Stored data entries:
=== Section Start ===

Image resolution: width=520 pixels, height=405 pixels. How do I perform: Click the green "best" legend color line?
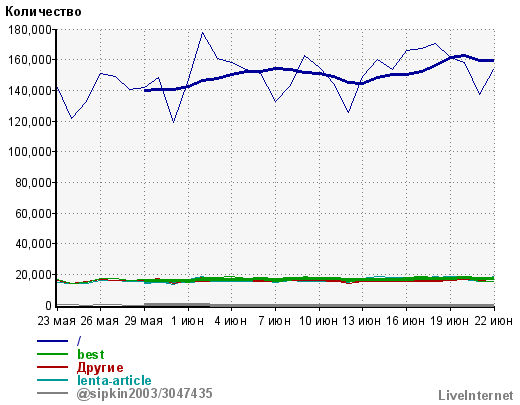point(52,354)
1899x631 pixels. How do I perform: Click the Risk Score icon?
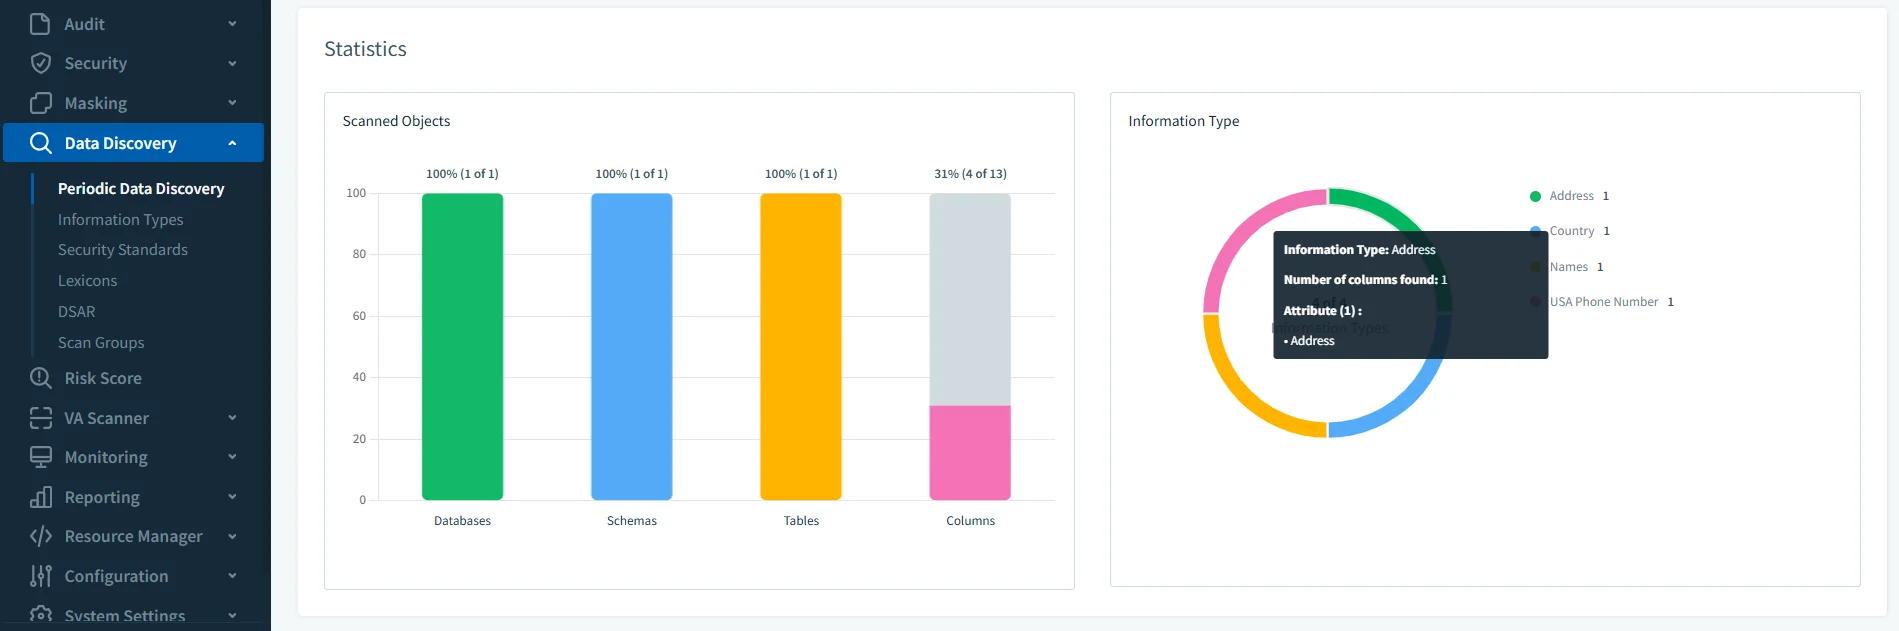[40, 378]
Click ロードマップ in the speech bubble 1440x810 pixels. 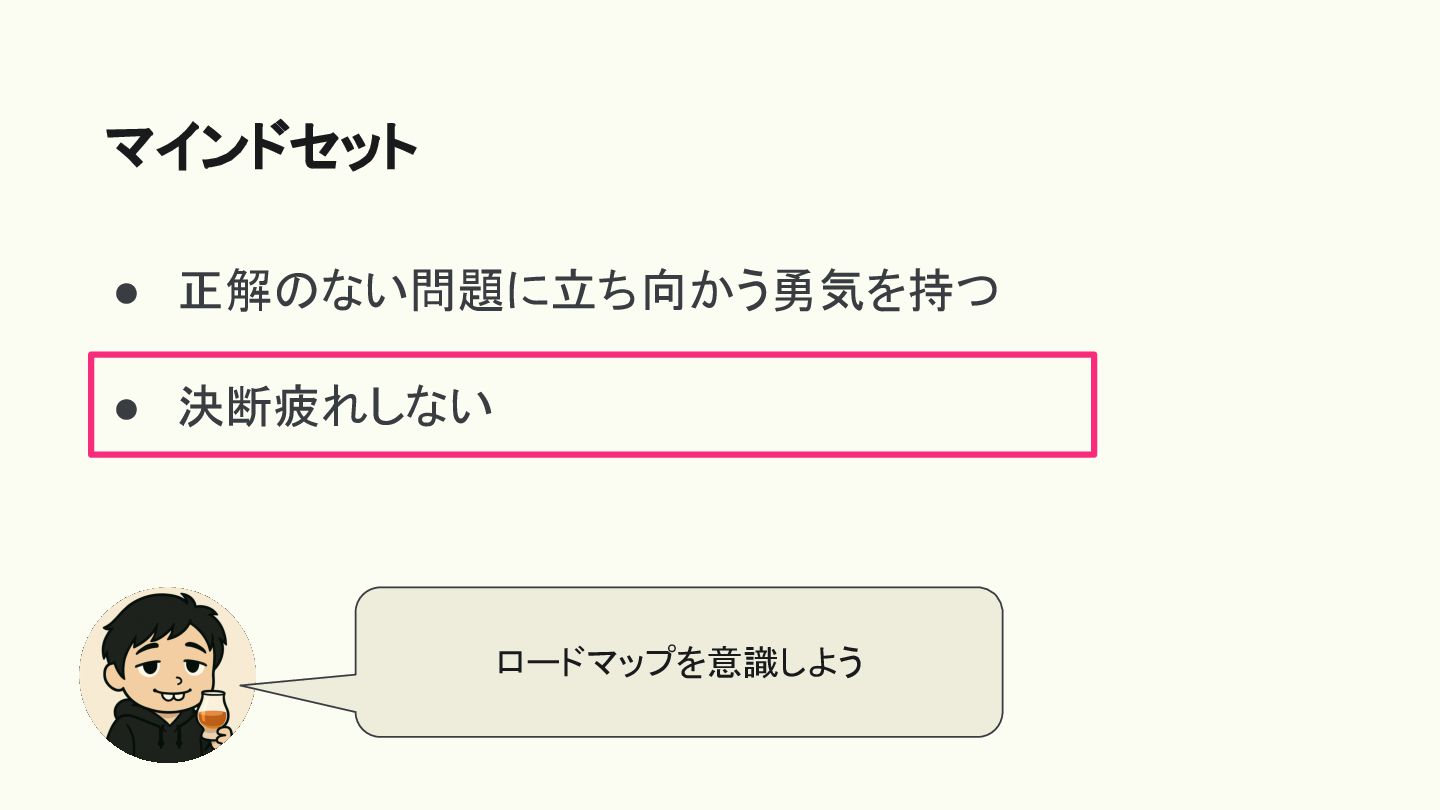coord(585,663)
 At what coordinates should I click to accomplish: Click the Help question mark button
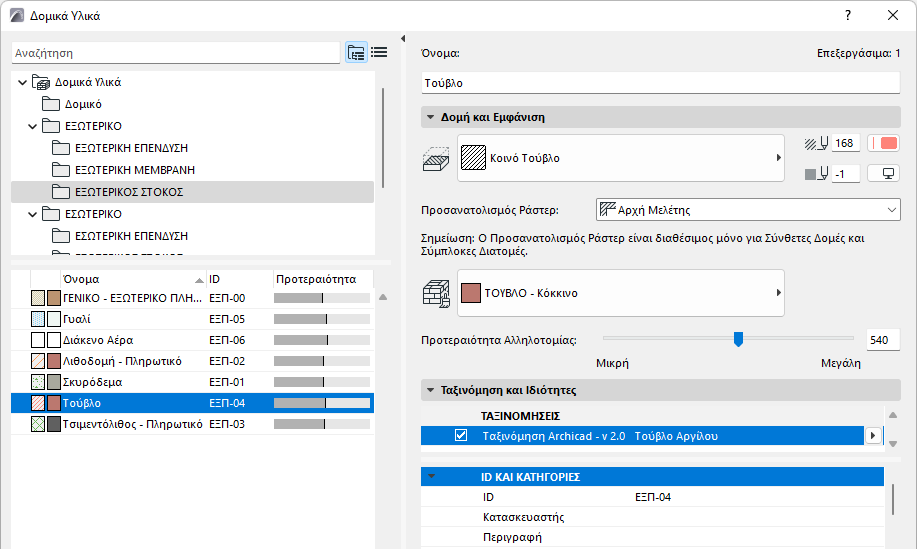pos(848,15)
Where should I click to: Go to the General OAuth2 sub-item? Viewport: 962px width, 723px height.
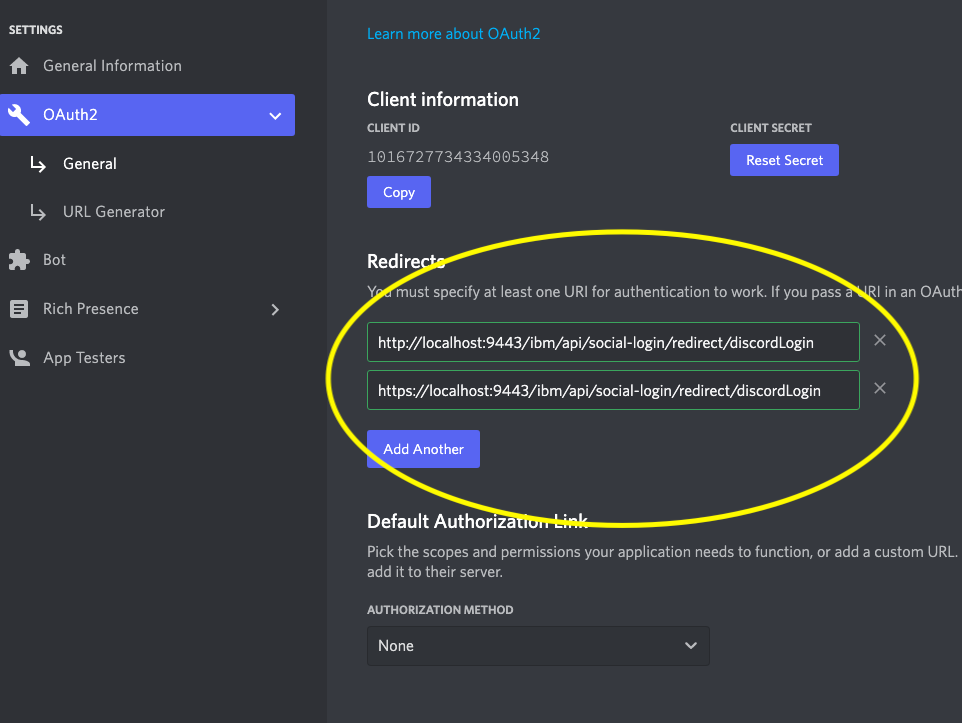(90, 164)
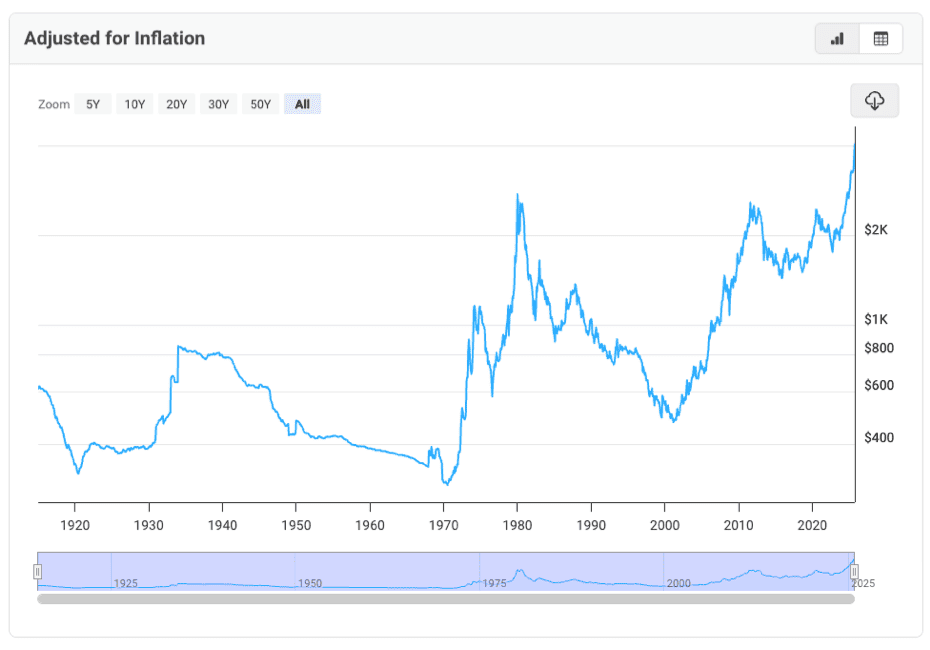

=== Section End ===

(Exercise details) Copy out, with no pictures, the lines from the one containing "Where should I" through the last line of the data above, both ends included and each word unchanged.

(Expected answer)
Where should I click to: Go to the General OAuth2 sub-item? Viewport: 962px width, 723px height.
(90, 164)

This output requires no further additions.